October 28, 2006
Electronic Literature Collection, Volume One Released
The Electronic Literature Organization has released the Electronic Literature Collection, Volume One. The Collection, edited by N. Katherine Hayles, Nick Montfort, Scott Rettberg, and Stephanie Strickland, is an anthology of 60 eclectic works of electronic literature, published simultaneously on CD-ROM and on the web at collection.eliterature.org. Another compelling aspect of the project is that it is being published by the Electronic Literature Organization under a Creative Commons License (Attribution-NonCommercial-NoDerivs 2.5), so readers are free to copy and share any of the works included, or for instance to install the collection on every computer in a school’s computer lab, without paying any licensing fees. The Collection will be free for individuals.
The 60 works included in the Electronic Literature Collection present a broad overview of the field of electronic literature, including selected works in new media forms such as hypertext fiction, kinetic poetry, generative and combinatory forms, network writing, codework, 3D, and narrative animations. Contributors include authors and artists from the USA, Canada, UK, France, Germany, and Australia. Each work is framed with brief editorial and author descriptions, and tagged with descriptive keywords. The CD-ROM of the Collection runs on both Macintosh and Windows platforms and is published in a case appropriate for library processing, marking, and distribution. Free copies of the CD-ROM can be requested from The Electronic Literature Organization.

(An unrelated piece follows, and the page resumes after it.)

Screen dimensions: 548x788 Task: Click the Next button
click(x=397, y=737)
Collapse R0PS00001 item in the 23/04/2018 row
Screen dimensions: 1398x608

The Collection will also be included with N. Katherine Hayles’ forthcoming book, Electronic Literature: Teaching, Interpreting, Playing (Notre Dame University Press, 2007).
The Electronic Literature Organization (ELO) is a 501(c)(3) nonprofit organization established in 1999 to promote and facilitate the writing, publishing, and reading of electronic literature. Since its formation, the Electronic Literature Organization has worked to assist writers and publishers in bringing their literary works to a wider, global readership and to provide them with the infrastructure necessary to reach each other. The Electronic Literature Organization is a national organization based at the Maryland Institute for Technology in the Humanities (MITH).